> _PROBLEM TO WORK ON_
Exactly as they appear below, repeat the lines from the one with "The image size is (610, 479)." through the one with "Task: Open the Опции(O) menu". Drop every picture.

> _MATERIAL SHOWN_

-=-=-=-=-

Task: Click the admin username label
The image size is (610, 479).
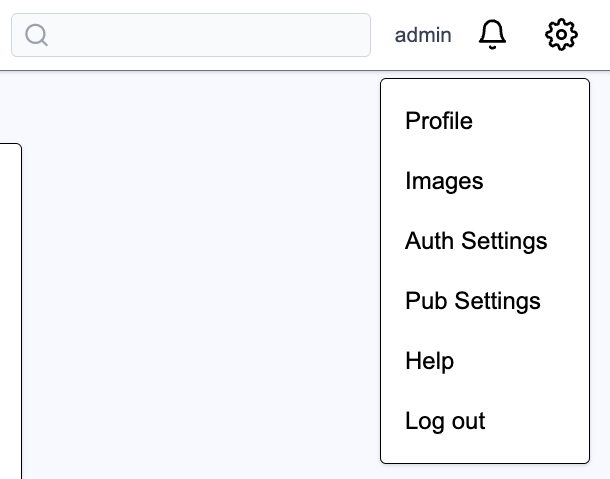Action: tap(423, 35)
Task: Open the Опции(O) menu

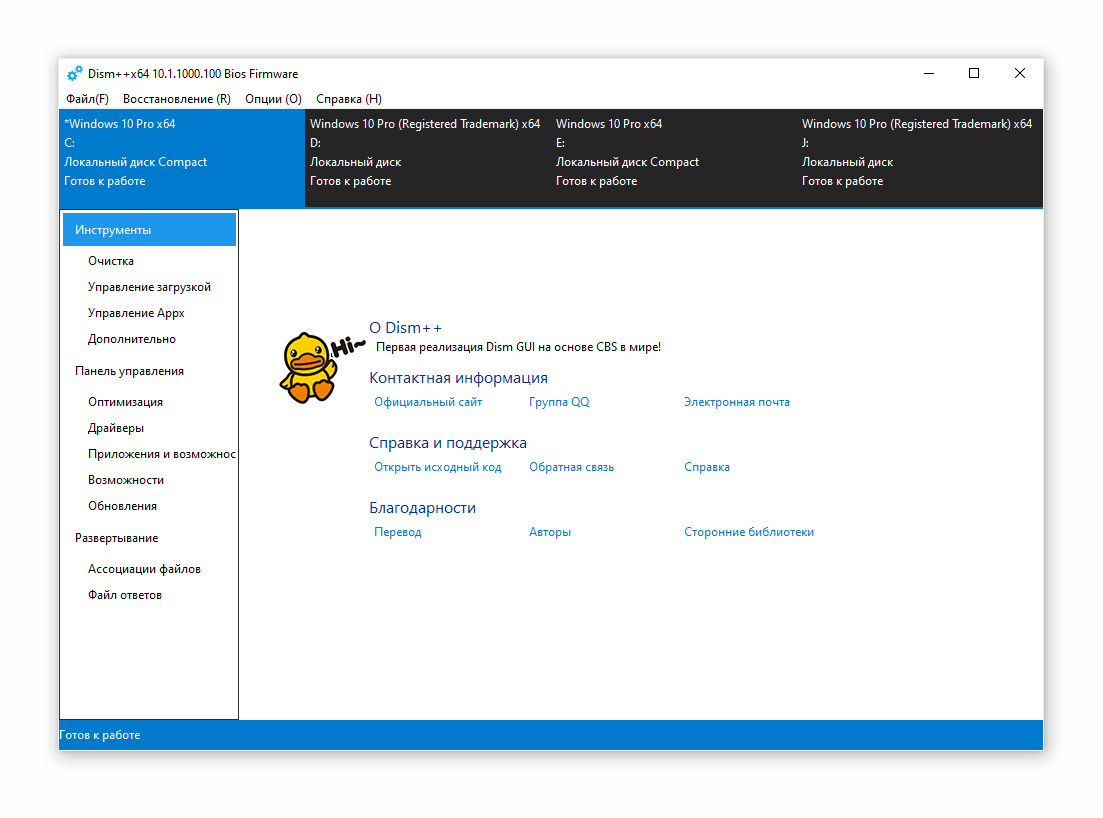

-=-=-=-=-

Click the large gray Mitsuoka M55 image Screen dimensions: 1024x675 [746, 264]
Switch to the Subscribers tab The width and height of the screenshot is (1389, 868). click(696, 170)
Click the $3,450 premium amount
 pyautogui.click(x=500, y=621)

-=-=-=-=-

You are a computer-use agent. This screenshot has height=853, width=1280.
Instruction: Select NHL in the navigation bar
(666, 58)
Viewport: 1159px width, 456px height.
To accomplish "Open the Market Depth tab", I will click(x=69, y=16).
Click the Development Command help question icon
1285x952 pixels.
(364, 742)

-=-=-=-=-

> _EXPECTED OUTPUT_
The image size is (610, 479).
Action: tap(423, 35)
Task: Open the Опции(O) menu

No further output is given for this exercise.